"We are all pilgrims who seek Italy”– Johann Wolfgang von Goethe,
|
|
A Definition of Italian Experience and Research
By Federico Pacchioni and Domenico Napoletani
For centuries Italy has been a seat of cross-cultural encounters and exchanges, a portal stretching out into the Mediterranean Sea marked by the scars of social conflicts and by the beauty and growth that are part of human relationships. Indeed, the complex layering of diverse cultures and worldviews caused by geographical, political, and religious forces since ancient times underpins a sense of continuity with a deep human past.
Due to the evolution of early-modern Western culture, Italy has become a symbol of such a phenomenon, a site where the question of cultural identity is powerfully presented to all those who wish to explore it, especially foreigners. A critical alignment with the Italian experience clearly affords a special understanding of delicate and relevant issues for our globalized modernity.
Given Italy’s real and symbolic historical wealth and cultural distinctiveness, the country has been and continues to be a fertile ground of innovation for many sciences and industries, and an inspirational source for artistic, cultural, and civic movements. This effect, which could be termed the Italian Experience, carries a significant educational potential: it is fluid and universal and, as such, it welcomes us into a cosmopolitan community where it is possible to rediscover oneself.
Italy speaks to two inextricable needs of today’s humanity: a) for global identity and social and intellectual development and, at the same time, b) for the acknowledgment and maturation of local and subjective identities. The affirmation of local identities through what makes them unique brings into focus the more universal aspects of humanity and nature. The whole Italian humanistic tradition offers seminal examples of universality and interdisciplinarity.

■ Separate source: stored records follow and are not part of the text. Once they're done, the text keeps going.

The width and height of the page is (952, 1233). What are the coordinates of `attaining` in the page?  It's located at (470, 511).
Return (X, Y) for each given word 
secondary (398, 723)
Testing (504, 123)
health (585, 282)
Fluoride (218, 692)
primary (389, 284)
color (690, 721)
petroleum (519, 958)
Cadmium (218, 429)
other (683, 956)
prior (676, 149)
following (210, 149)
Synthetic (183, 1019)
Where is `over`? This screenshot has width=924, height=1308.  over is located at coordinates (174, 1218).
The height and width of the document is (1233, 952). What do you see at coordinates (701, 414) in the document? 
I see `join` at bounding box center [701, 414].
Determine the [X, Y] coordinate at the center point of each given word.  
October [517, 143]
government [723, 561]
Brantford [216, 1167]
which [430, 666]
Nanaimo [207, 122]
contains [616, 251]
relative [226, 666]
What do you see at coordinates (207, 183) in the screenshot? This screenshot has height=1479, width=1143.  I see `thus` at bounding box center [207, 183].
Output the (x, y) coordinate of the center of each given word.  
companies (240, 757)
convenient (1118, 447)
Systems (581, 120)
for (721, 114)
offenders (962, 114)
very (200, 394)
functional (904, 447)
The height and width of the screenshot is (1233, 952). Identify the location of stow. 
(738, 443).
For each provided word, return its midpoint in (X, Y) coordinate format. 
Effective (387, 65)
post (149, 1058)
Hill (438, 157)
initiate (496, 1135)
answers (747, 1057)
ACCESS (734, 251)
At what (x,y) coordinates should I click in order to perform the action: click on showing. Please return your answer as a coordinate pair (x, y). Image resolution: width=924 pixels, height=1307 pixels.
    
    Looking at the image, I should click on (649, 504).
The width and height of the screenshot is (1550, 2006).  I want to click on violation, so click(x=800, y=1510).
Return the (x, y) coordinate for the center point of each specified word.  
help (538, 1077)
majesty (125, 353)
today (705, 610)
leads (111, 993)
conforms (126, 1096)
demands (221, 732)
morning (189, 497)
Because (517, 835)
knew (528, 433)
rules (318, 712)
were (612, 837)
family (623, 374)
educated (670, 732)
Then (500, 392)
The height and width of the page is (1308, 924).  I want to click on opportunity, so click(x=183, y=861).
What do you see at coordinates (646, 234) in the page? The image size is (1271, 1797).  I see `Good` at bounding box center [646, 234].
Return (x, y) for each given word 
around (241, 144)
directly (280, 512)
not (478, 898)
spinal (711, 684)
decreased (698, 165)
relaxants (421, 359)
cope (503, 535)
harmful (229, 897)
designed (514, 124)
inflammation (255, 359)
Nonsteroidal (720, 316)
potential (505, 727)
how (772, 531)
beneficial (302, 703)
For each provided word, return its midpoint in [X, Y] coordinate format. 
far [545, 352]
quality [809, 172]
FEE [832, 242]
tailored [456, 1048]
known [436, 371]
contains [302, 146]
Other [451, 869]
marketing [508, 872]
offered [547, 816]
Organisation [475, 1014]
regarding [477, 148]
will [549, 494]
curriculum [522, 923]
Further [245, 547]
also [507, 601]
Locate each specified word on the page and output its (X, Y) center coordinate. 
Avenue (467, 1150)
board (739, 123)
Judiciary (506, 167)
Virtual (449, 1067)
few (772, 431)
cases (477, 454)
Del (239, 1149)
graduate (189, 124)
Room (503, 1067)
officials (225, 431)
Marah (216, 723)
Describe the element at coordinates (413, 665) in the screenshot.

Italy, with its multilayered human and natural landscape, embodies powerful aesthetic experiences that are nurtured by memory and by a vivid sense of place and community, offering manifold beginnings to individual paths to knowledge. A focus on the sensorial, aesthetic experience transforms both learning and teaching; it allows for an authentic development of the student’s ability to connect with the object of their discipline and to become aware of the interconnectedness of multiple disciplines. Guided by the unifying power of their experience, students and faculty can embark on their own transformative path of knowledge and continue it in an open-ended pursuit of truth and human growth.